> **Excerpts from a dataset**

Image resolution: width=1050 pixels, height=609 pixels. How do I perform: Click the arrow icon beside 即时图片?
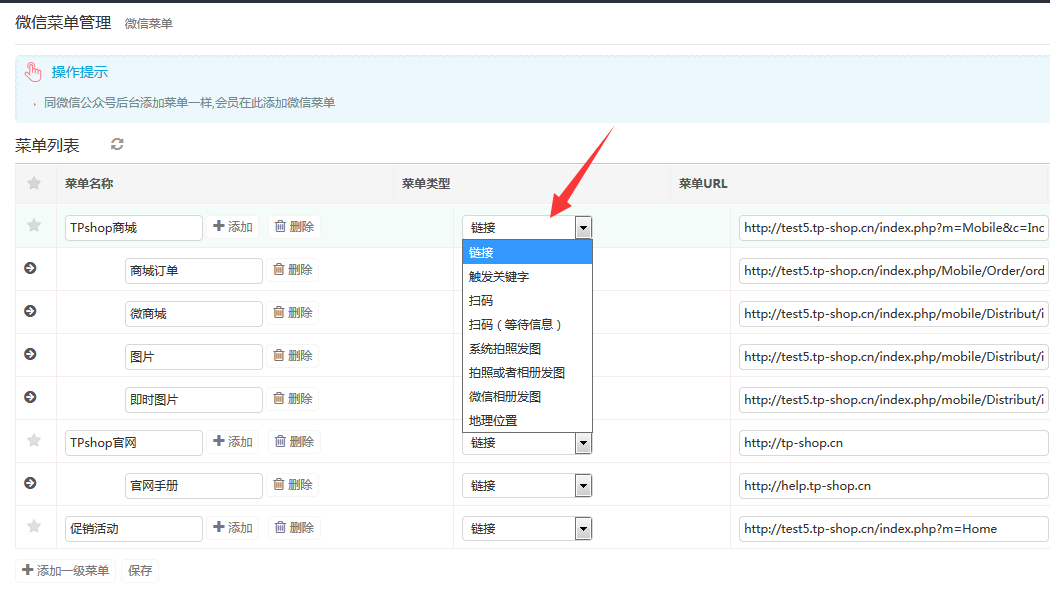30,397
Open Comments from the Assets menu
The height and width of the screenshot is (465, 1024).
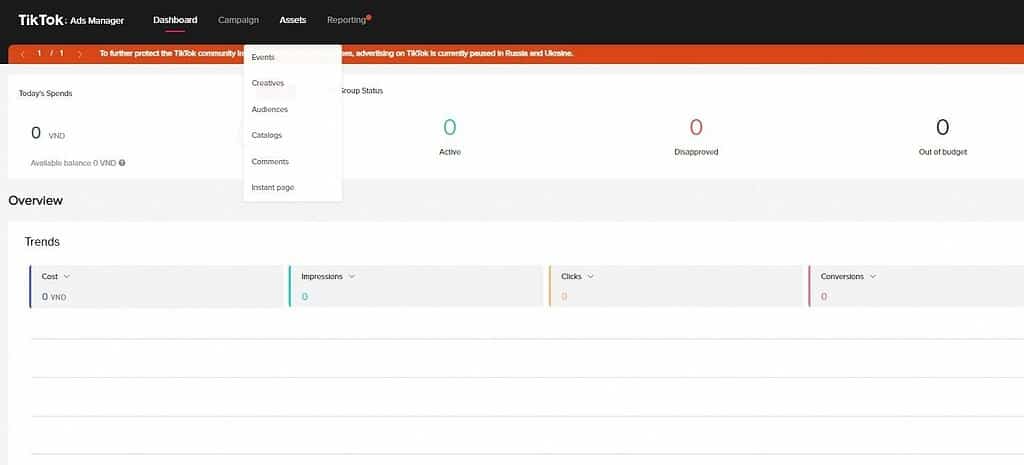(270, 161)
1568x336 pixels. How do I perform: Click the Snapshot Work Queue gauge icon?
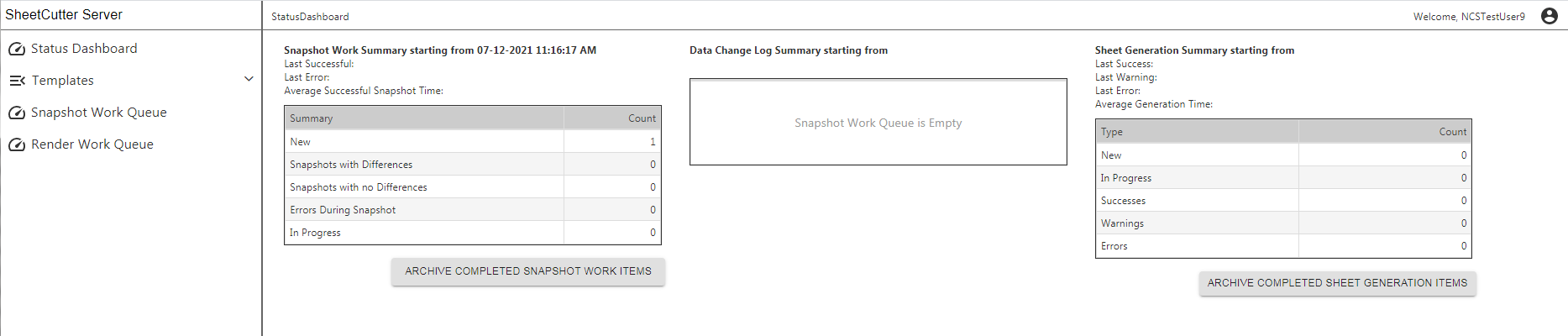[17, 113]
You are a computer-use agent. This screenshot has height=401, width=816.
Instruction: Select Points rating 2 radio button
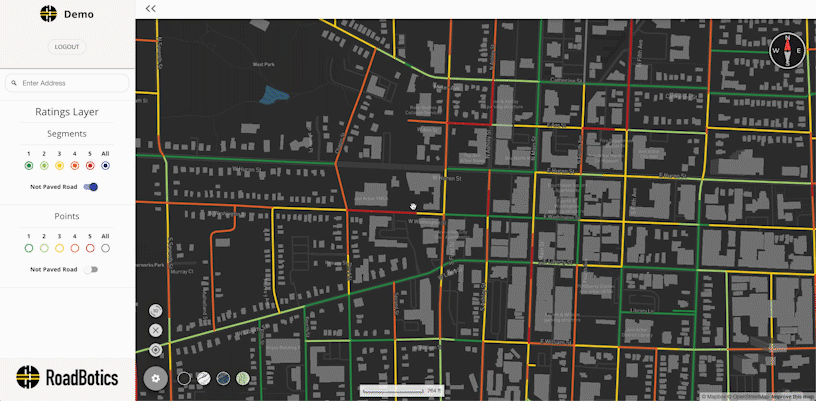click(x=44, y=248)
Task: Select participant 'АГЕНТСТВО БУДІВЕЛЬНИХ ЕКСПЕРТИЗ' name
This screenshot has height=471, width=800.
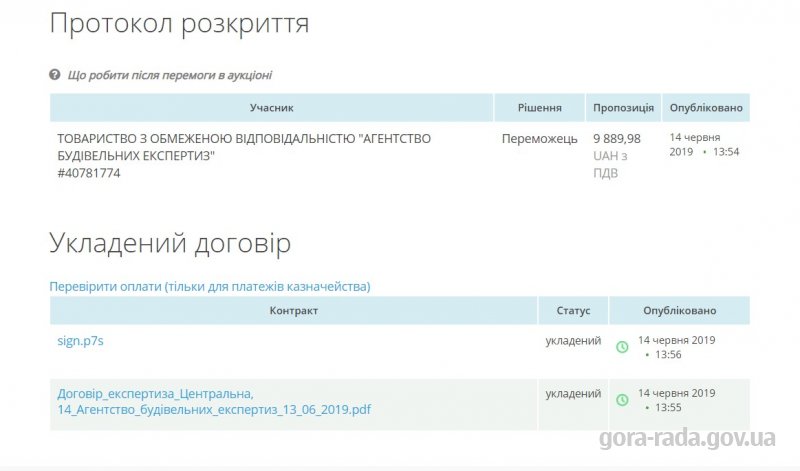Action: click(x=244, y=147)
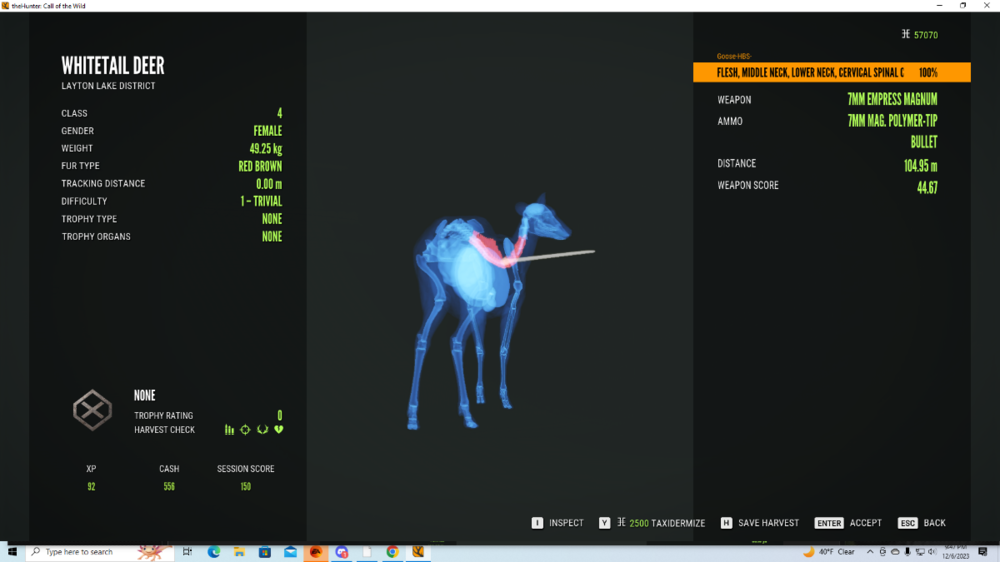Click the H key icon for Save Harvest
This screenshot has height=562, width=1000.
click(x=726, y=523)
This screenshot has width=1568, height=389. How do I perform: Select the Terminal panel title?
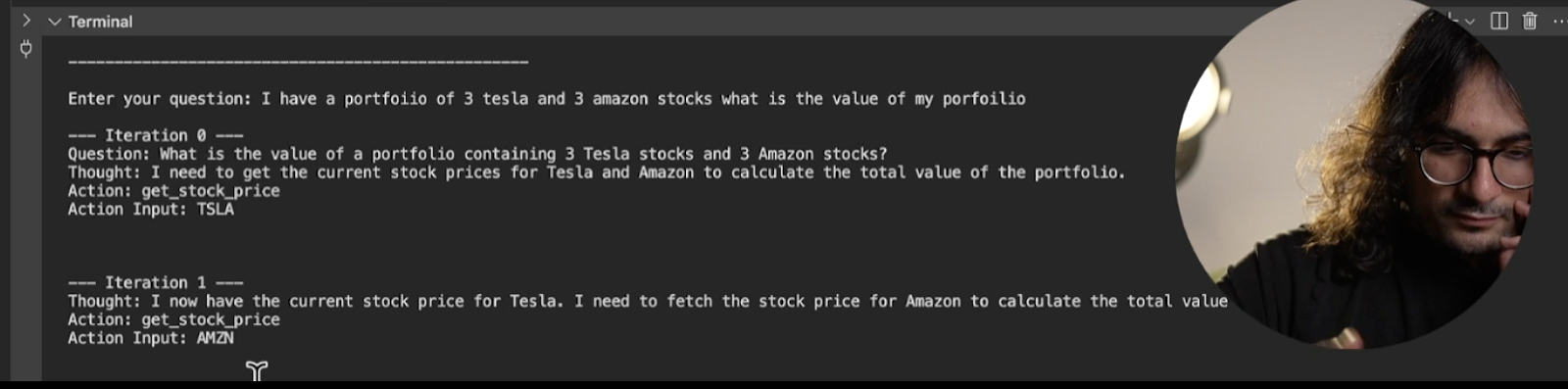tap(100, 21)
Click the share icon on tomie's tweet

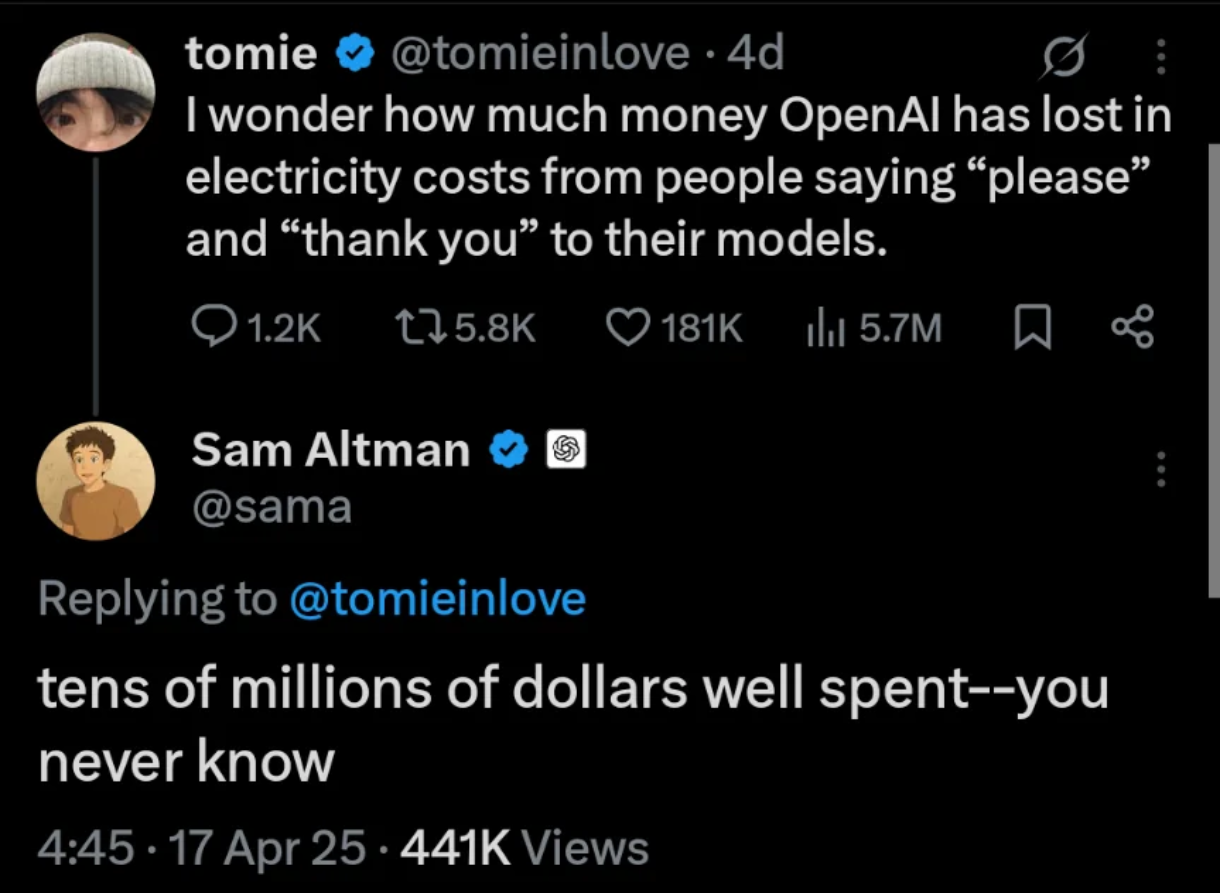click(x=1134, y=329)
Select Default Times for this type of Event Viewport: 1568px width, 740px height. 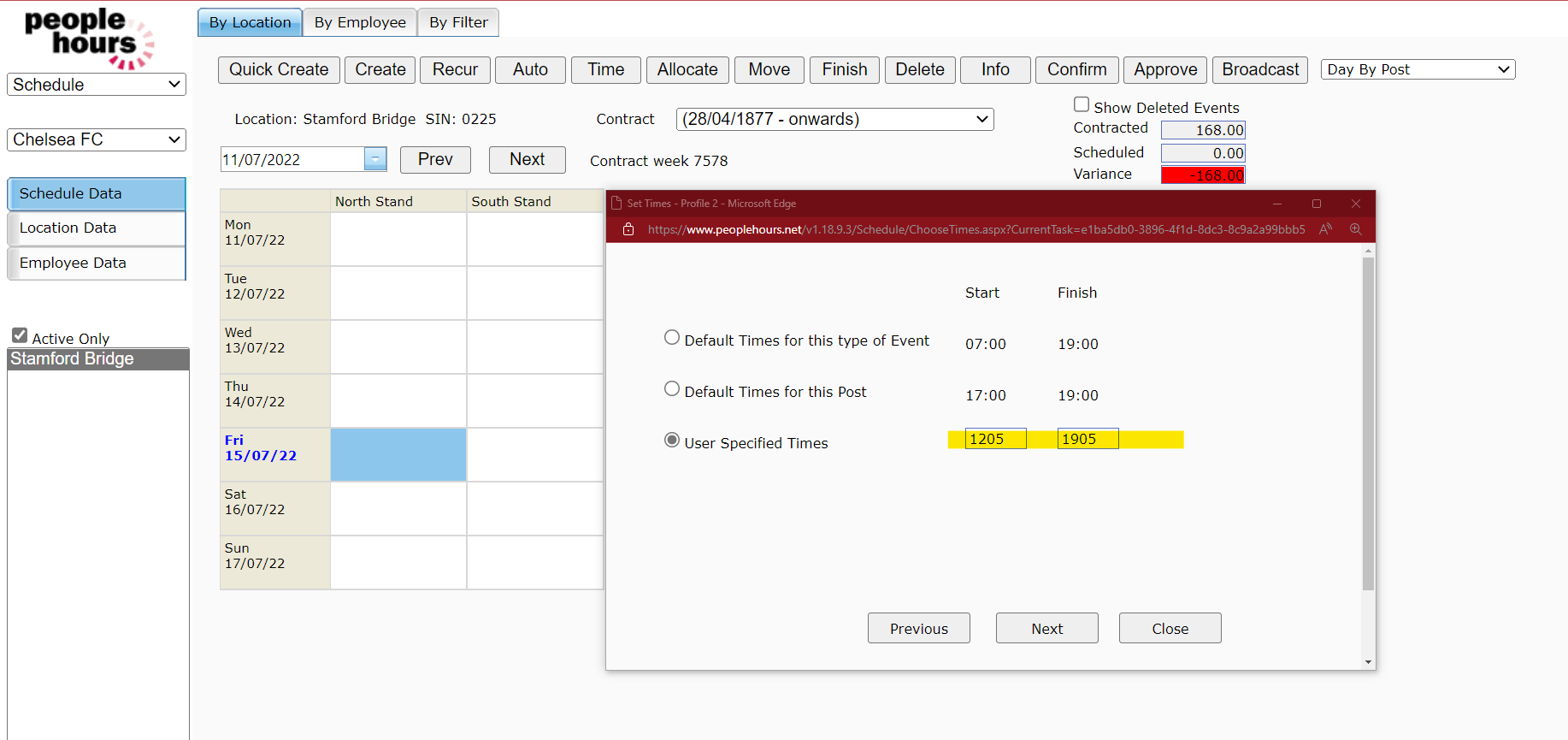672,338
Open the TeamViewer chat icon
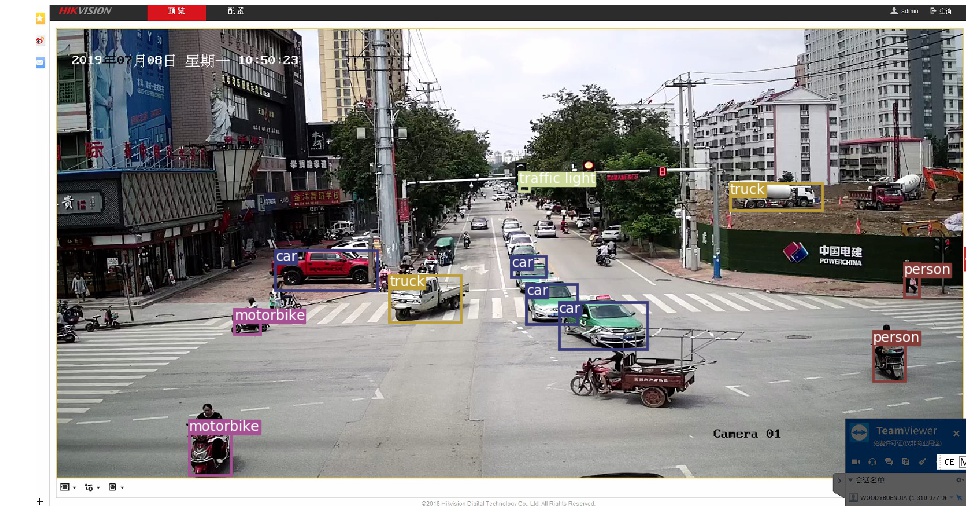978x530 pixels. coord(889,462)
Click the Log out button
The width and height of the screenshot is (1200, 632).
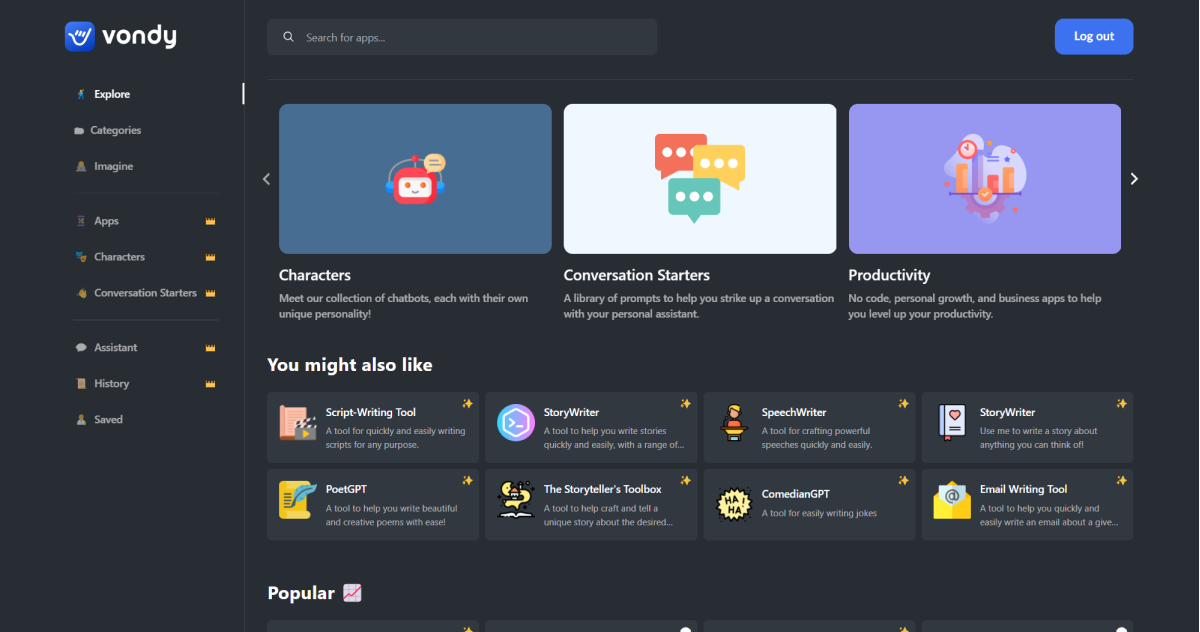click(x=1093, y=37)
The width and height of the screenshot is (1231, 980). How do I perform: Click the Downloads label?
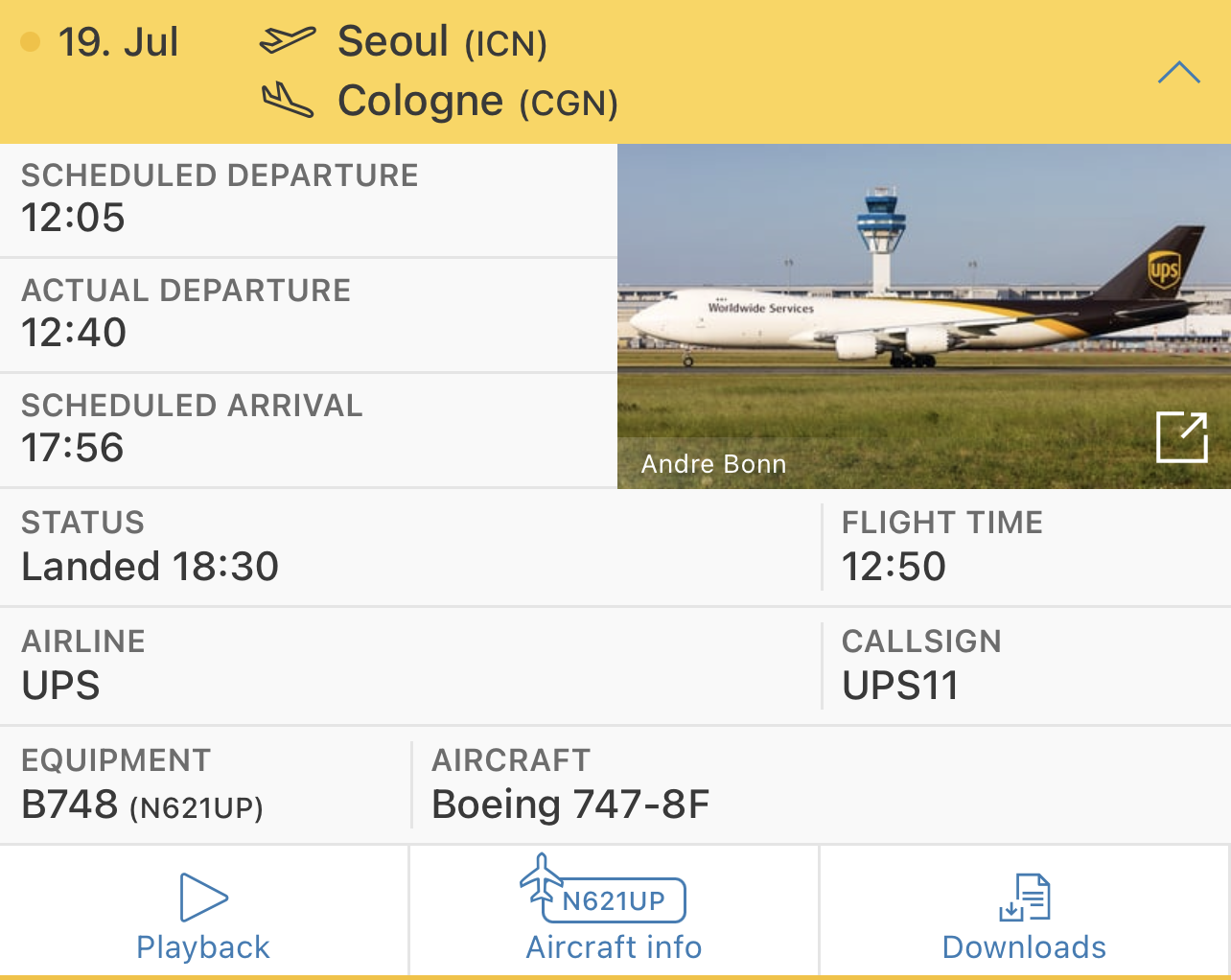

> **Work instructions**
In the records above, find the line with "The width and height of the screenshot is (1200, 632)." and copy from it through the last line exactly, without the pictures.

> **Written response**
The width and height of the screenshot is (1200, 632).
click(x=1093, y=37)
The width and height of the screenshot is (1231, 980). How do I perform: Click the Downloads label?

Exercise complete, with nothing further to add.